Results of several surveys that compared the acceptance of an urgent Rhesus (Rh)-positive blood transfusion with the risk associated with the potential development of hemolytic disease of the fetus and newborn (HDFN) have shown that individuals appear to value the benefits over the potential risk associated with an urgent RhD-positive transfusion during a traumatic medical event.
A total of five surveys on the topic were conducted to evaluate patient attitudes toward transfusion and future pregnancy risks. Findings from a review of these surveys have been published recently in the journal Transfusion.
In situations in which the resuscitation of a patient who is experiencing life-threatening bleeding is of utmost urgency, it is highly unlikely that the individual’s ABO and RhD blood groups will be known. In these scenarios, group O red blood cells (RBCs) or low-titer group O whole blood (LTOWB) must be transfused in order to guarantee serologic compatibility with the recipient’s naturally occurring anti-A and/or anti-B.

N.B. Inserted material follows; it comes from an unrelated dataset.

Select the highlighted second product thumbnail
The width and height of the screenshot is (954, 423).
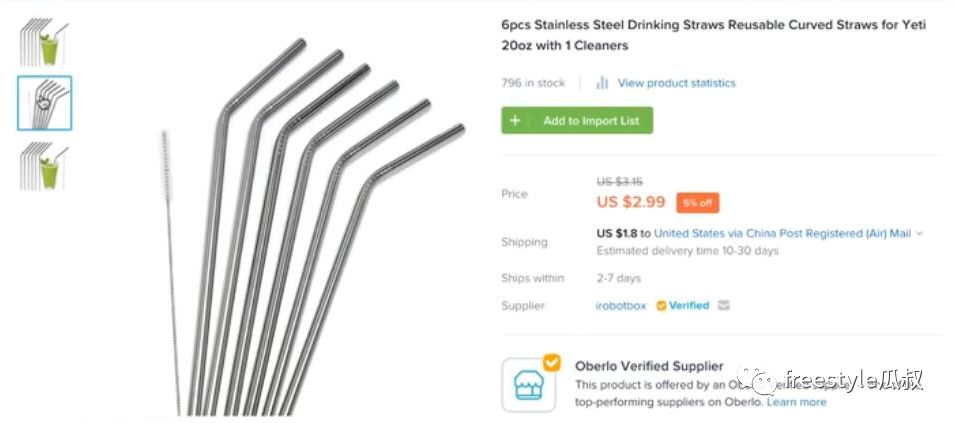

Although the choice of RhD type of blood products that is administered early in the resuscitative process is not as definitive, “the convention has been to use RhD-negative blood products if the recipient’s RhD type is unknown or negative,” with a key focus on the use of RhD-negative blood products in females of childbearing potential.
Read more about HDFN testing and diagnosis
Practices involving the administration of RBCs and LTOWB at both adult and pediatric trauma centers have demonstrated a general preference for using RhD-negative blood products among girls and women. In fact, supply restrictions on RhD-negative LTOWB at some centers have led to the use of RhD-positive LTOWB in the setting of life-threatening bleeding in females of childbearing potential or as a first-line treatment.
Risks associated with transfusions
The risk associated with administering a transfusion of RhD-positive RBCs or LTOWB is that the patient may become D-alloimmunized. Among males and in females who are no longer deemed females of childbearing potential, the production of this antibody is of minimal concern and is associated primarily with possible delays in the provision of RhD-negative transfusions in the future.
In contrast, becoming D-alloimmunized might lead to future pregnancies being complicated by the development of HDFN if the individual becomes pregnant with an RhD-antigen–positive fetus. Even though the administration of RhD-negative blood products to individuals of unknown RhD status might be the safest route to take, only around 10% of total RBC distributions are group O RhD-negative, whereas 39% of them are group O RhD-positive.
The relative scarcity of RhD-negative blood products compared with RhD-positive blood products causes the former type to become difficult to supply to hospitals at which trauma and patients with massive bleeding events are rarely observed, as well as to emergency medical services that provide prehospital transfusions.
Even so, if an RhD-positive blood unit is transfused to an injured FCP who is identified as being RhD-negative, experiencing severe complications associated with anti-D–mediated HDFN in future pregnancies is an unlikely scenario if the patient has access to modern antenatal health care.
“In summary, these five surveys show that the respondents valued improving their chances of survival in trauma by accepting an urgent transfusion over the risk that [that] transfusion might pose to future pregnancies,” the authors stated. “This finding was consistent when respondents were asked to reply with what they would like for themselves in this situation, as well as when asked to reply on behalf of a female child.”